Mobile price wars are a common feature in a highly competitive market. In such an environment, service innovation becomes the key enabler for differentiation and growth. Africa’s service providers are taking advantage of advanced technology, new infrastructure and increased bandwidth to develop and offer customers differentiated and profitable new services.
That’s according to Jacobus Liebenberg, Nokia Siemens Networks Senior principal for Business and Operations Transformation. Liebenberg made the opening remarks during the final day of the TM Forum Management World Africa hosted in Sandton, Johannesburg, South Africa.
ITNewsAfrica conducted a Q&A interview with Greg Cress, Nokia Siemens Networks Head of Global Strategy, Applications and Entertainment Solutions to get his view on Africa’s vibrant mobile market.
Is mobile technology turning Africa into a competitive market?
Absolutely, it is one of the most exciting industries to be involved in because it’s an enabler of user freedom, of cultural freedom and it is an uplifting technology for the African economy.
There’s no limit to what mobile devices can do and will do in future. It’s just a matter of time before we see the economic benefits coming from the deployment of mobile communications and technology.
Why do you think there’s an increase in African ICT investment opportunities?

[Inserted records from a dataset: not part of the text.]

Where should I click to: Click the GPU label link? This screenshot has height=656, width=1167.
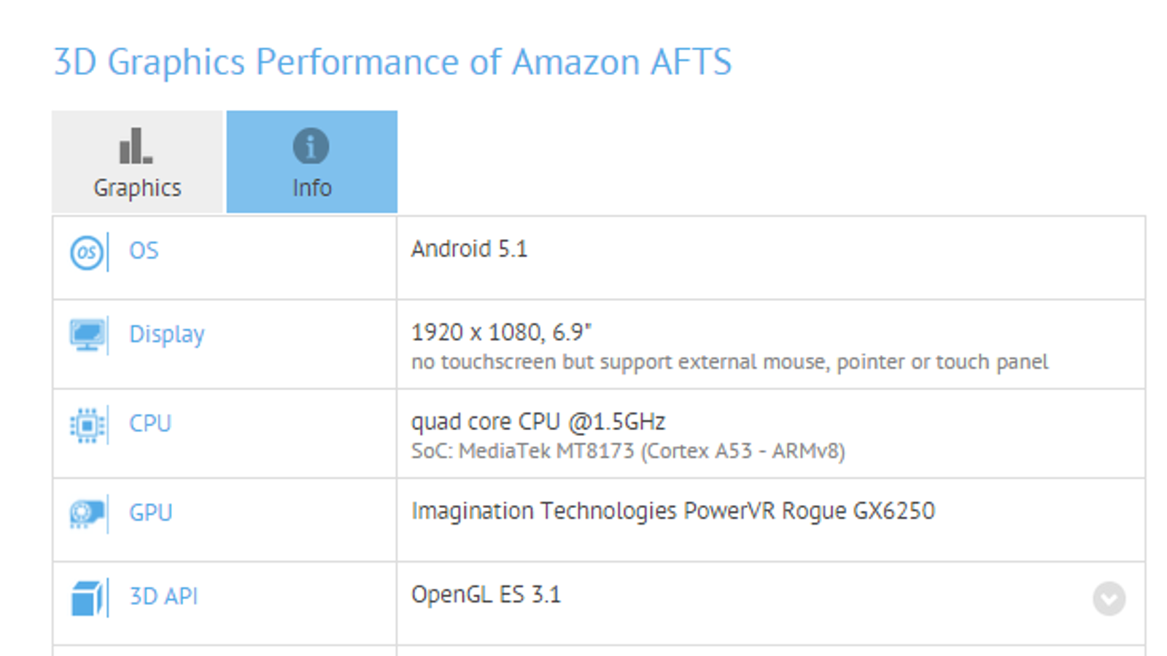point(151,513)
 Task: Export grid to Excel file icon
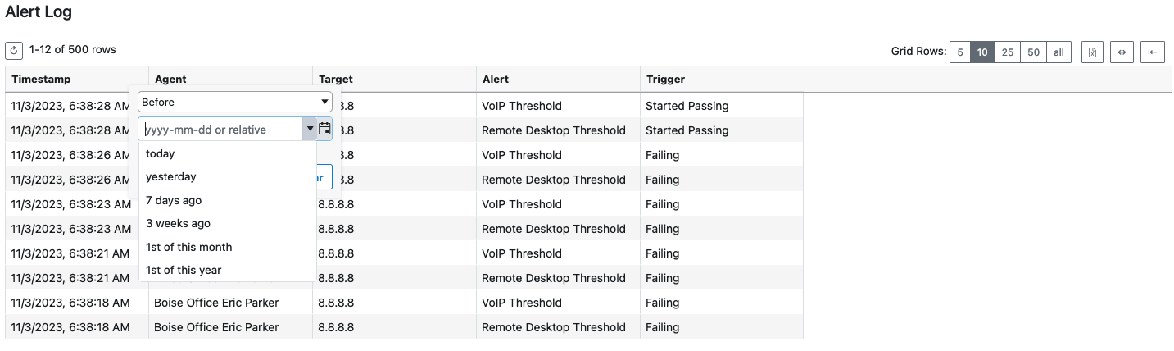pyautogui.click(x=1092, y=52)
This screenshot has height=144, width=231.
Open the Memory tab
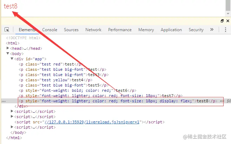pos(146,30)
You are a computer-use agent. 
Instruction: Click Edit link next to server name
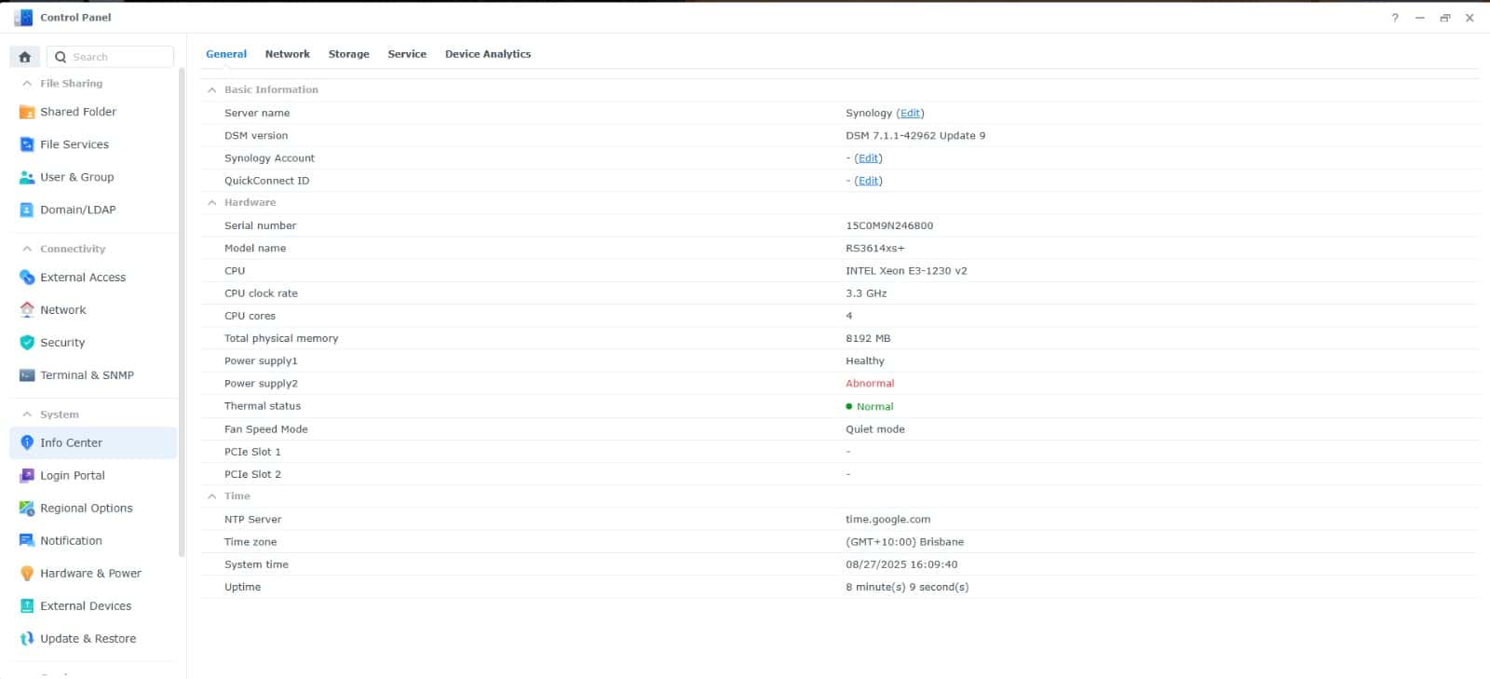coord(910,113)
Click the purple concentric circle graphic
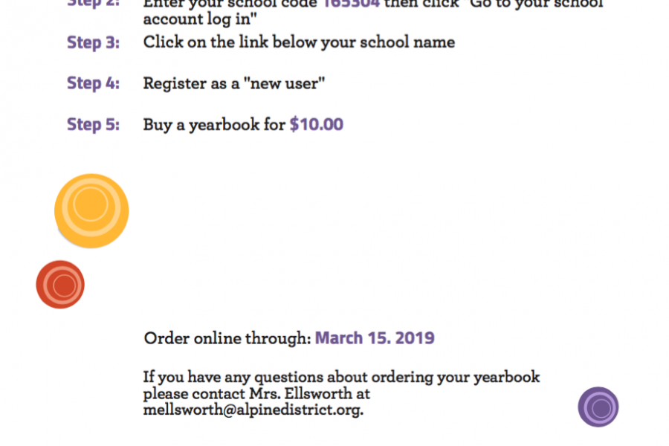Screen dimensions: 669x446 coord(598,407)
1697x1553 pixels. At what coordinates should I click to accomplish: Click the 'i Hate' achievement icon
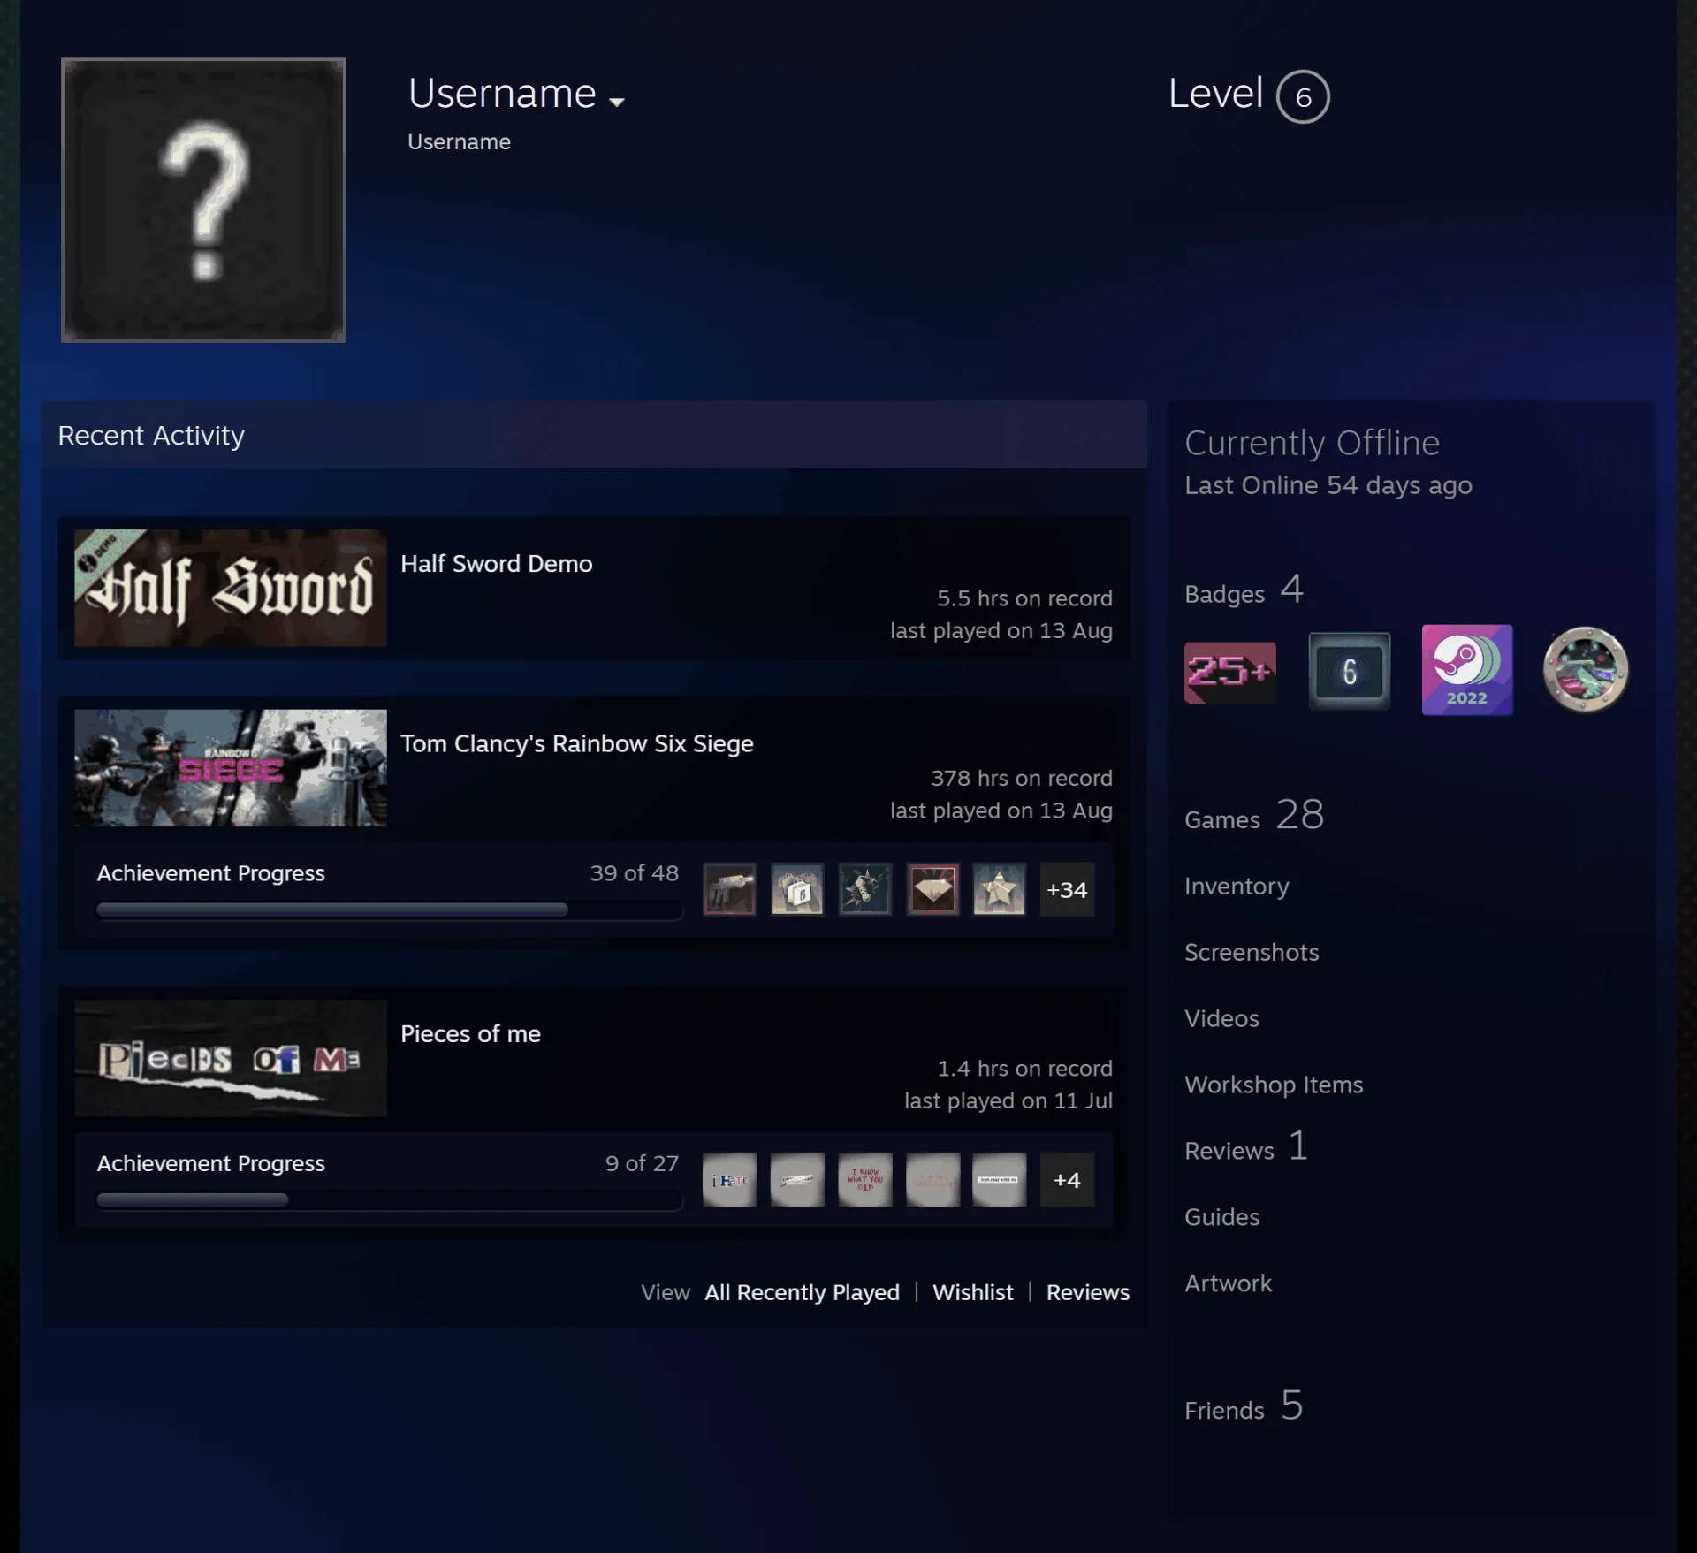729,1179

Africa is an emerging market, for example if you consider the Asian market about 40 years ago, the various governments started making key decisions around investing in the basic services such as Education. That has now translated into a new drive around technology and skills based economies. We’re seeing a similar pattern happening across Africa.
This is enabled by the investment in infrastructure, mobile devices and communications technologies.
The model of flying in and out of an African country is no longer sustainable. As a result, regional hubs are being established for various companies.
Why is it important for service providers to move their brands to mobile?
It is about becoming more visible where consumers spend most of their time. As a brand,, most service providers are not as visible as they could be. There’s been a complete change of ownership of where applications are being used and accessed from.
How can mobile operators and service providers assist with developing more localised content and applications?
I think Africa should not isolate itself from the world in terms of being a global player. That’s what the Internet, mobile communications and social media have managed to do. They are creating user freedom.
There’s no shortage of talent in the African continent to develop the applications. Africans need to obtain the right skills to learn to develop their own applications.
The mobile device itself is probably the most important educational tool available in the current technology market.
What is your prediction on the future of mobility in Africa?
My key prediction is that much of the current communication services will come from the Internet. My vision is to have an African operator that is able to offer their services to any potential user or subscriber across the globe and not only be limited to the subscriber that owns the operators sim card.